Even University of Sussex Economics Professor Richard Tol, who was critical of the IPCC 5th climate assessment report, made a passing comment on kangaroos as one alternative to traditional beef in reducing methane emissions from agricultural production.
"If you are serious about cutting methane emissions, it means giving up cows' milk and giving up cow meat. What are the alternatives? Kangaroo is a good alternative, but the problem is these animals tend to jump," said Tol in a Guardian report.
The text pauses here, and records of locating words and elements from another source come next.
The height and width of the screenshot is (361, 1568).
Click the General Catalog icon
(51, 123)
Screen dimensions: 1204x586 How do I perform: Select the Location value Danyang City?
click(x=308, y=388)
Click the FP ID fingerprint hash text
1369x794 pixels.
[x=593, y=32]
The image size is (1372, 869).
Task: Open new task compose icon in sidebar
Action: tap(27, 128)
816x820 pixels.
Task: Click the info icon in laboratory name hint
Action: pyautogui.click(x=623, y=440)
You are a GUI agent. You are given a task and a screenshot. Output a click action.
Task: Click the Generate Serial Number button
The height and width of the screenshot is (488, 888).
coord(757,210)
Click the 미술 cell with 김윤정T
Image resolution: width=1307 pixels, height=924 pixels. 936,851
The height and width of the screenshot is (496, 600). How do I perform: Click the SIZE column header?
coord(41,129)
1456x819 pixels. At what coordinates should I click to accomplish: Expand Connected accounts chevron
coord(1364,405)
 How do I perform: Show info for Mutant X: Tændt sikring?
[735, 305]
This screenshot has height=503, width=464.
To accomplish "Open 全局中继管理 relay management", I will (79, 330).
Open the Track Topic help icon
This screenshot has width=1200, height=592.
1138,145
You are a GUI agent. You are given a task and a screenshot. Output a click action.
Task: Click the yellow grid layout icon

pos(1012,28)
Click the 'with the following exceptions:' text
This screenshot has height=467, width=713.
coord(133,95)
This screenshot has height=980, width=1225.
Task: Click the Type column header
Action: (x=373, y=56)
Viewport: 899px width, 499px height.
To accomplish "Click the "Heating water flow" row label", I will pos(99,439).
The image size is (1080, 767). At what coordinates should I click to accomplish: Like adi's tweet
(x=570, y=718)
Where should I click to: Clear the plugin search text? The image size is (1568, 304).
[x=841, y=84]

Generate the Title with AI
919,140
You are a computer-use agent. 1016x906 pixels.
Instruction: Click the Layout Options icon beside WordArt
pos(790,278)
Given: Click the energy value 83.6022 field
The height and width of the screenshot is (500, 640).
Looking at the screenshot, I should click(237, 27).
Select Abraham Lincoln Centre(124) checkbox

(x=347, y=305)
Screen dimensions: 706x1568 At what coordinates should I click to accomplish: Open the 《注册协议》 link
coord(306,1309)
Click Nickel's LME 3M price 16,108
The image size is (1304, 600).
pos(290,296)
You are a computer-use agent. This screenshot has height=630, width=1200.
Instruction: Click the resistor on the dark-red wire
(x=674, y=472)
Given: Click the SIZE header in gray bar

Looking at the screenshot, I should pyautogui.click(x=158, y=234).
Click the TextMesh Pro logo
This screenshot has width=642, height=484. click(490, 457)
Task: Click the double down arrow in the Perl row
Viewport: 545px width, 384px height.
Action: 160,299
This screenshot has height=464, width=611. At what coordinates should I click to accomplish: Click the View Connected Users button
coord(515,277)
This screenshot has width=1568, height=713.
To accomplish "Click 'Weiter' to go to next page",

Kangaroo harvesting and animal welfare debate

But the kangaroo harvesting issue gets complicated. In recent years there has been a substantial debate and argument between conservation biologists and animal welfare activists around perspectives of animal welfare and managing species, especially as it applies to kangaroos. Much of this debate has an ethical and philosophical dimension about how we relate to wildlife. There is also an urban/rural divide on the issue with farmers and rural people more sympathetic to harvesting than city based conservationists who stress the animal welfare and ethics in the debate.
Conservation biologists have put forward since the 1970s arguments for conservation through sustainable use (CSU) that were instrumental in the introduction of commercial harvesting of kangaroos in South Australia, New South Wales and Queensland in the 1990s. They argue that commercial harvesting guarantees kangaroo species continued conservation value and importance while providing consumers with an environmentally friendly and healthy red meat alternative.
The importance of animal welfare issues applied to kangaroo harvesting has been emphasised in recent years by a team of multi-disciplinary researchers in THINKK, the think tank for kangaroos based at the Institute for Sustainable Futures at the University of Technology Sydney. This organisation receives funding and support from Voiceless, an animal activist organisation vocal in opposition to the commercial Kangaroo Industry Association of Australia. They raise concerns to do with ecology, animal welfare, hygiene and social impacts of animal harvesting, and question whether 20 years of kangaroo harvesting has brought a measureable drop in ruminant grazing regimes for delivery of the environmental benefits claimed.
Several reports and papers have been published giving opposing views. Coming from a lengthy career in Conservation and wildlife management in NSW, Daniel Lunney, in two papers published in Pacific Conservation Biology during 2012, attempted to provide background and the arguments in this debate on the ethics of animal use. (Lunney 2012a, 2012b) The debate continues in academic journals, as for example a debate in the Journal of Bioethical Inquiry in 2012 which attracted a number of responses critical of the ethics of sustainable harvesting of kangaroos.
The issue of kangaroo culls is currently under the spotlight in Canberra where Animal Liberation lost an appeal in the ACT Civil and Administrative Tribunal to stop the 2014 winter cull of 1600 eastern grey kangaroos. Scientific evidence from both sides of the debate (see this Canberra Times report) was presented. After the decision ACT Parks and Conservation director Daniel Iglesias compared the opponents to climate change deniers, according to this Canberra Times report :
“What we have is a situation not unlike the climate change deniers, where we have clear scientific evidence that suggests that a course of action should be taken and for whatever reason there’s a small group of people that just refuse to accept it. We’re talking about ideology with this group," he said. "As a land manager we have to act not on ideology but on what the best science is telling us.”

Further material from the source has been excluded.